Some of us hide by camouflaging our NeuroDivergent traits, repressing and holding them in until we're alone or nobody's looking. Others, who cannot conceal through camouflaging, will often hide in other ways (retracting in on themselves, shutting the world out, and keeping to themselves to avoid ridicule and abuse).
For most of my life, I was a high-camouflaging NeuroDivergen Person. I knew what parts of myself drew the wrong kind of attention and did everything I could to conceal those "undesirable" parts, but then, as the weight of hiding began to wear on me, my ability to suppress my NeuroDivergence started to waiver.

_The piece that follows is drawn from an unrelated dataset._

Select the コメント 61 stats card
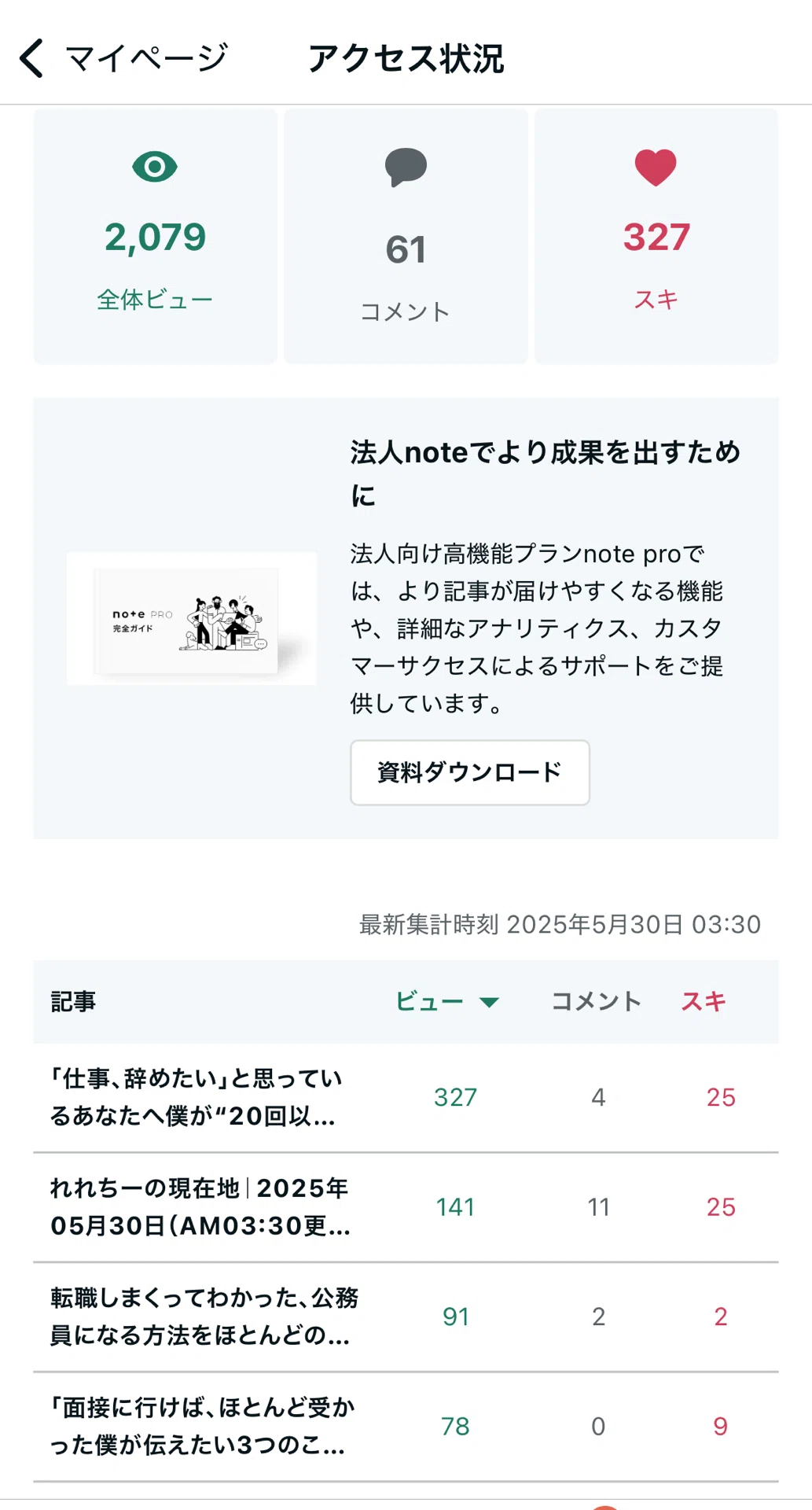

At my camouflaging peak, right before the fall (when I was closest to NeuroTypical ideals of success, the office job with great perks, a car, and a mortgage), everyone around me kept telling me they were "proud of me" because I'd accomplished "so much," and had a "real job" and a "real house."
I'd finally met the expectations of those around me, but I'd never felt more isolated or miserable. "Feeling alone in a room full of people" - is a phrase I know the meaning of intimately.
The people I'd surrounded myself with (before my late Autistic discovery) didn't like me (because they didn't know me). After all, I'd never felt safe enough around them to let them get to know me because I worried they'd reject me for being my authentic Autistic ADHD (AuDHD) self.
Unfortunately, I would later learn my suspicions had been correct.
When I became burned out and was unable to continue camouflaging my NeuroDivergence, those people (who only knew and benefitted from the camouflaged people-pleasing version of myself) were unwilling to be patient with me, offer support, or stick around when my struggles became visible. Because I'd built a network of fair-weather acquaintances (and not true friends), they all left when the sky turned grey.
Losing my ability to camouflage (a skill that kept me safe for most of my life) was scary but also eye-opening. It taught me a painful lesson about the world and its people.
When I was camouflaging my NeuroDivergence, I had a large circle of acquaintances, NOT true friends.
Not knowing myself meant not knowing how to make meaningful connections with people. Most people in my circle back then didn't know or care about me but instead cared about what I could do for them.
When I could no longer do for others (and needed people to help me), I quickly found out who (and how few) my real friends were.
Out of my large circle of people who knew the NeuroTypical emulation of me, I trusted less than five of them, and only 2 or 3 of those people (who I'd let my guard down around) were people I KNEW I could call in a crisis or if I ever needed help.
This painful lesson was quality over quantity and that people who need me to be someone or something I'm not aren't worth my time (because fair-weather acquaintances won't be there when I need them if things get bad).